- Text block
========

Stimulation of GTP Cyclohydrolase I by Phosphorylation Upon T Cell Activation

Recently, we found that phosphorylation of GTP cyclohydrolase‐1 (GTPCH‐1), the rate‐limiting enzyme for BH4 biosynthesis, increases its activity and BH4 levels in endothelial cells. To determine if this occurs in non‐endothelial cells, we stimulated T cells both in vitro and in vivo. Naïve T cells had nearly undetectable levels of BH4 and minimal expression of either endothelial or inducible NOS. Anti‐CD3 stimulation robustly induced T cell eNOS and iNOS and increased biopterin from near undetectable levels to 5.4 pMol/mg protein. Biopterin induction was similar in CD4 and CD8 cells. Western blots showed that this was associated with GTPCH‐1 phosphorylation at S72. Pharmacological inhibition of casein kinase II prevented GTPCH‐1 phosphorylation and blunted the increase in T cell BH4. Inhibition of GTPCH‐1 with diaminohdroxypyimidine (DAHP, 500 μm) prevented T cell BH4 accumulation and increased T cell superoxide production, which was dependent on uncoupling of both eNOS and iNOS. GTPCH‐1 inhibition also promoted TH2 polarization in memory CD4 cells. OVA immunization in vivo confirmed a marked increase in T cell BH4. Thus, T cell activation is associated with GTPCH‐1 phosphorylation, which increases GTPCH‐1 activity and biopterin production. In inflammatory settings where BH4 oxidation is favored, this could modulate T cell function. This study was supported by NIH grants PO1 HL58000 and RO1 HL39006.

========

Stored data
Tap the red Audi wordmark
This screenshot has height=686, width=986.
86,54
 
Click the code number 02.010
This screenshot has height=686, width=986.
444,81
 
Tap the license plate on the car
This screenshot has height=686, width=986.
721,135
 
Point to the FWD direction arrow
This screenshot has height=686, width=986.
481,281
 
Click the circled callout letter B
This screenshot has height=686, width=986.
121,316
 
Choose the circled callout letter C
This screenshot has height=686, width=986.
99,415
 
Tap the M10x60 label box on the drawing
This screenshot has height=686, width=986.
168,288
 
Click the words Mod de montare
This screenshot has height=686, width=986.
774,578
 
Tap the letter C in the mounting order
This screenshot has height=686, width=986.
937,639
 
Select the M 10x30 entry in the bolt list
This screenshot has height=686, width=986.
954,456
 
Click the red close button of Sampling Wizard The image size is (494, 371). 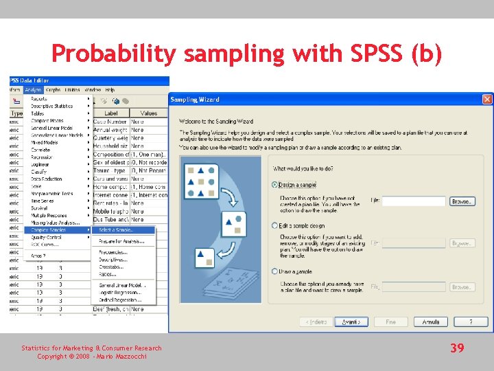487,100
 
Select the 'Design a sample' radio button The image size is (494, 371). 275,184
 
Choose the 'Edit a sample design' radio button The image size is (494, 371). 275,225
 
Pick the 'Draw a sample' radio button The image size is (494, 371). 275,271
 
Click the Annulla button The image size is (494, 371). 431,322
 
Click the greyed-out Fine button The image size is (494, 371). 391,322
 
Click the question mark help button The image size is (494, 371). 471,322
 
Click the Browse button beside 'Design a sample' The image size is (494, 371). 462,201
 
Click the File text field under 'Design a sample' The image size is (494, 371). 414,201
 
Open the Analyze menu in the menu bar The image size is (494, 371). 33,90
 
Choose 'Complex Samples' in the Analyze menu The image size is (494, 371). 49,229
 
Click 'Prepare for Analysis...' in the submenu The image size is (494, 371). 120,240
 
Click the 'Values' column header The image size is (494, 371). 148,113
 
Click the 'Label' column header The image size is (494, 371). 110,113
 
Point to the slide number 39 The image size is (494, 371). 457,348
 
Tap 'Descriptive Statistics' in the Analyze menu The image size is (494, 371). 51,106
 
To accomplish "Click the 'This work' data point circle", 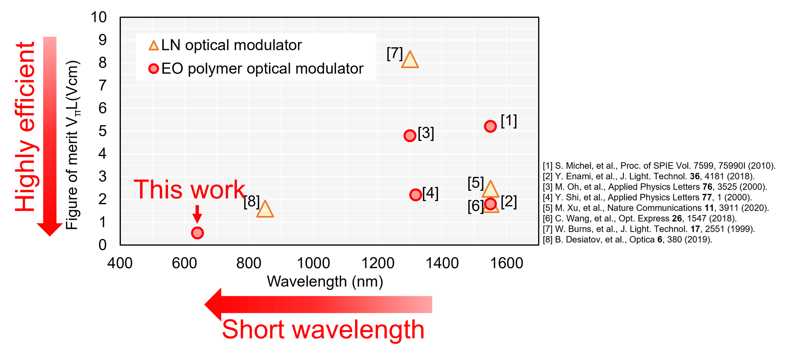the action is (197, 233).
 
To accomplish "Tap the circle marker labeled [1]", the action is (491, 126).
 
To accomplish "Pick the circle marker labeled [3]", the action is (410, 136).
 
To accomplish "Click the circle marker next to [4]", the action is (415, 195).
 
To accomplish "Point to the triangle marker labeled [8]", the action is (265, 209).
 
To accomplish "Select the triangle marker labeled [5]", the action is (490, 189).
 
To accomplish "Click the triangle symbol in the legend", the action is (154, 45).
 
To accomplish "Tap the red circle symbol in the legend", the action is (153, 69).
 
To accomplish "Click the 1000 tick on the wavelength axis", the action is (314, 263).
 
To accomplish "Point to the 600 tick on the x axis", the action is (184, 263).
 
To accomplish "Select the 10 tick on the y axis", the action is (99, 17).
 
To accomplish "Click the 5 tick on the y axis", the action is (103, 131).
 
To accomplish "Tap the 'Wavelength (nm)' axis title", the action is (325, 281).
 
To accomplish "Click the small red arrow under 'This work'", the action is (197, 214).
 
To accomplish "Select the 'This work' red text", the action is (189, 189).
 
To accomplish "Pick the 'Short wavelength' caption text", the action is (323, 329).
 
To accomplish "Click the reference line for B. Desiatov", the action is (628, 240).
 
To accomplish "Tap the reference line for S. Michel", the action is (659, 166).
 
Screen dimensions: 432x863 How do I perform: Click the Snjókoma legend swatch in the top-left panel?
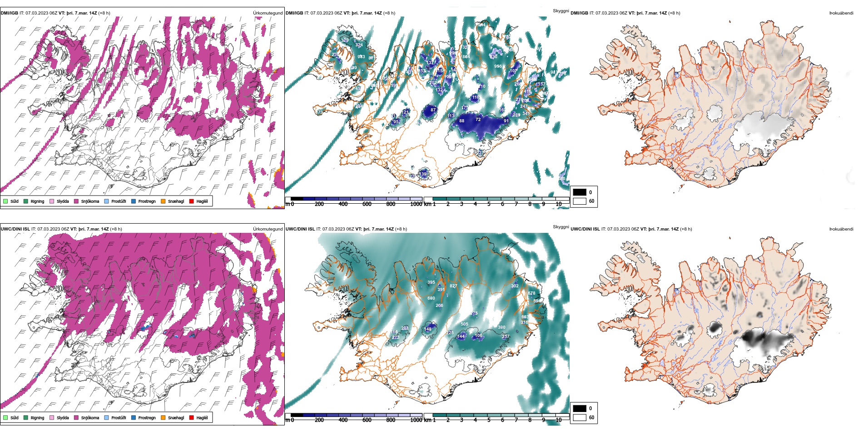click(x=76, y=201)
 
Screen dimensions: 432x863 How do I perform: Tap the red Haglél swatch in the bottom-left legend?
click(x=192, y=417)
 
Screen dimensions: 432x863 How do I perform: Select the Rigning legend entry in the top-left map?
click(x=37, y=201)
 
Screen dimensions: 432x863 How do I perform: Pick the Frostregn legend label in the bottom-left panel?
click(x=147, y=418)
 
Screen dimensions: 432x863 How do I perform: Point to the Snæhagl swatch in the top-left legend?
click(x=163, y=201)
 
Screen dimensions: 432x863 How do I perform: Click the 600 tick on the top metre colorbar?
click(x=367, y=204)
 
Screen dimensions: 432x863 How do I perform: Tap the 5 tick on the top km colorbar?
click(x=489, y=204)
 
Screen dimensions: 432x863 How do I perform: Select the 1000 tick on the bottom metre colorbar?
click(x=416, y=420)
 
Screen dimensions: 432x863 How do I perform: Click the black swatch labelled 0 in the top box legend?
click(x=580, y=192)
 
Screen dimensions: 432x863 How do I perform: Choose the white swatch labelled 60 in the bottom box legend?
click(x=580, y=417)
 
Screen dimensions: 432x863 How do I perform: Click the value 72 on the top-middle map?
click(x=478, y=120)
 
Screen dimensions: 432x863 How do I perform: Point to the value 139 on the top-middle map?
click(x=423, y=174)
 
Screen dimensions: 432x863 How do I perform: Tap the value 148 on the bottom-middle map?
click(x=428, y=329)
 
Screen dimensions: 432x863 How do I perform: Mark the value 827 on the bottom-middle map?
click(x=453, y=286)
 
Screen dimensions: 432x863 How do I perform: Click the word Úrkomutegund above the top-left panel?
click(x=268, y=13)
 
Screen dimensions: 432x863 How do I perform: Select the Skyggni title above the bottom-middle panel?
click(x=560, y=227)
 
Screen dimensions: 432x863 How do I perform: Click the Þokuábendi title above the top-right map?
click(x=841, y=13)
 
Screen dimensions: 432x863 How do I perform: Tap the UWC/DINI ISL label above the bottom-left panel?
click(x=15, y=229)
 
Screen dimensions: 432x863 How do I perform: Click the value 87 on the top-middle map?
click(x=433, y=110)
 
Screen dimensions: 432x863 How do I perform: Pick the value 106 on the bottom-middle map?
click(x=478, y=336)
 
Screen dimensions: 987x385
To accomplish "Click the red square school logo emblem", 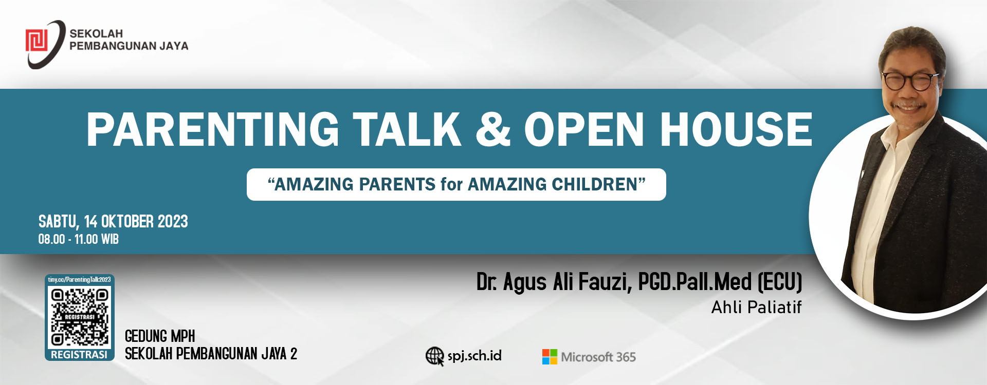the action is tap(36, 41).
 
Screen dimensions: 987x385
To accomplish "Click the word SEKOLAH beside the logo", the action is tap(96, 33).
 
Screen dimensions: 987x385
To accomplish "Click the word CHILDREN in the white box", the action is tap(594, 184).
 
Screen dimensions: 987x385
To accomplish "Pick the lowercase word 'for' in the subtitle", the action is tap(451, 184).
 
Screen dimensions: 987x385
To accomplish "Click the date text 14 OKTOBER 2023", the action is tap(136, 222).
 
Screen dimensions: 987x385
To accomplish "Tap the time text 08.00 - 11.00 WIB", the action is tap(78, 239).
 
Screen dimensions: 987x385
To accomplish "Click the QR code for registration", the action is tap(79, 317).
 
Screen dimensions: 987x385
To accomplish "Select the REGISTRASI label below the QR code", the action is tap(79, 355).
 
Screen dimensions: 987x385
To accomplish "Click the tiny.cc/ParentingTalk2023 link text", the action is tap(79, 280).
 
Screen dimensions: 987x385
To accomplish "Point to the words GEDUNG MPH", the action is tap(160, 336).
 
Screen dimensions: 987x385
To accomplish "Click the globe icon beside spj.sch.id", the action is tap(435, 356).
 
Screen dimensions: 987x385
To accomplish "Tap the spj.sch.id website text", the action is tap(474, 356).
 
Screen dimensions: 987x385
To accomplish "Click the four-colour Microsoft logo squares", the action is tap(550, 357).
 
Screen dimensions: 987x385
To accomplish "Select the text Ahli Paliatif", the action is tap(756, 307).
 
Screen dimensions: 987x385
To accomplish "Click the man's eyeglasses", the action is tap(909, 81).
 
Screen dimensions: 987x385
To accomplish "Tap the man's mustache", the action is tap(909, 105).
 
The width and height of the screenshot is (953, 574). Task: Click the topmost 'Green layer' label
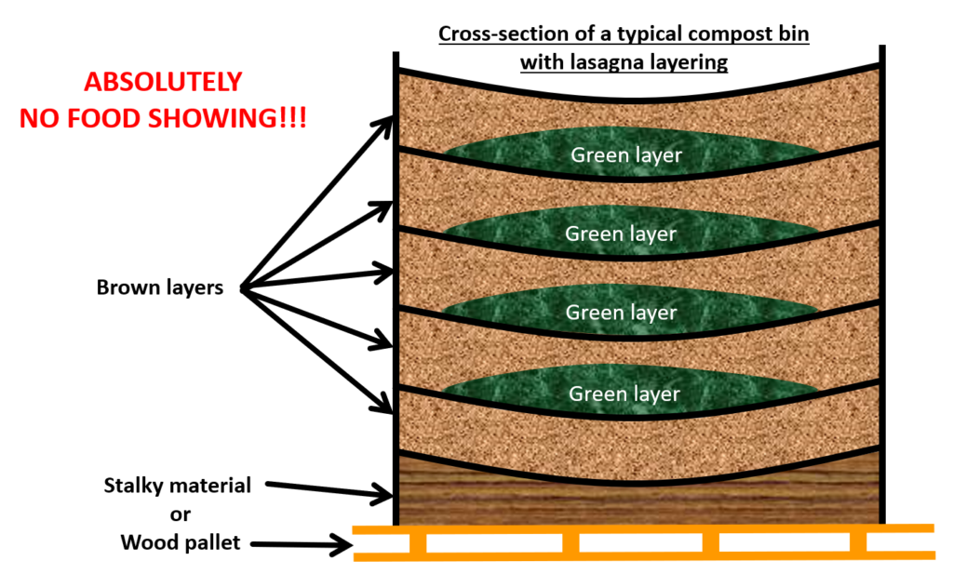pos(626,154)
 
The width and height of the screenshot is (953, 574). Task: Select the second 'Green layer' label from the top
pos(621,234)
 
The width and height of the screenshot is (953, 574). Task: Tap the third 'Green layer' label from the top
pos(621,313)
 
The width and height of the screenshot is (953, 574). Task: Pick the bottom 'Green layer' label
pos(624,394)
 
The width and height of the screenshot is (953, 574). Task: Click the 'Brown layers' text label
pos(160,287)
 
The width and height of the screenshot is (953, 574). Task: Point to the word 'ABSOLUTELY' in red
pos(163,82)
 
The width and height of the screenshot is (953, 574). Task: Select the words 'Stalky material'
pos(178,485)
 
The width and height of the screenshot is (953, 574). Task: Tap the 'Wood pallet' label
pos(181,542)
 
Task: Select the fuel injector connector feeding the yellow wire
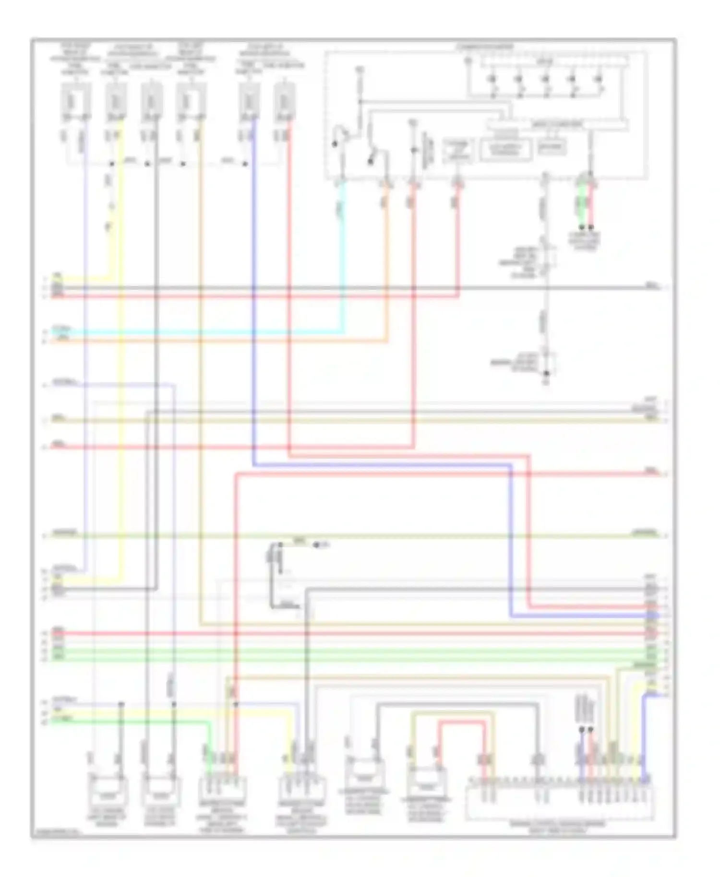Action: tap(116, 101)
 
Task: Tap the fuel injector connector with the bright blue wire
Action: tap(250, 101)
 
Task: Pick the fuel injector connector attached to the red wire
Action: tap(285, 101)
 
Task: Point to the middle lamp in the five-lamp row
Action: tap(546, 79)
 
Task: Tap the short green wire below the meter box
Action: tap(581, 204)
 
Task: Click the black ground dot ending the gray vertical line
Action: tap(546, 373)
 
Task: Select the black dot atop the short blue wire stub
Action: tap(582, 729)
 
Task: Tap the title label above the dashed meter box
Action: tap(485, 47)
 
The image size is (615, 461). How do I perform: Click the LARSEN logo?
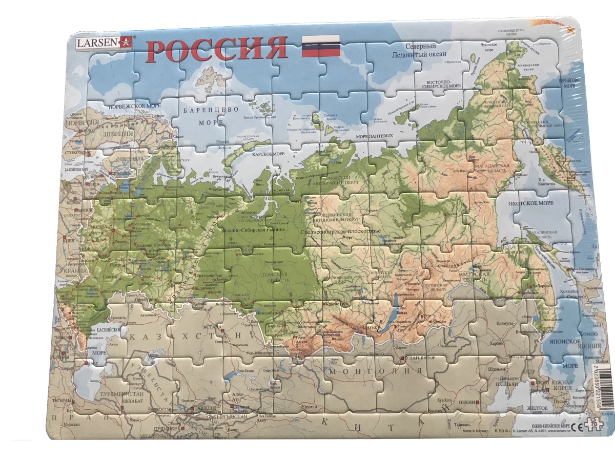coord(105,43)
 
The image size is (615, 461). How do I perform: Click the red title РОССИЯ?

========

- Task
List every enzyme the abstract on GTP cyclohydrolase I and T cell activation names. Please answer from the abstract alone, without drawing on the lines.

- Completed exercise
GTP cyclohydrolase‐1 (GTPCH‐1)
endothelial NOS (eNOS)
inducible NOS (iNOS)
casein kinase II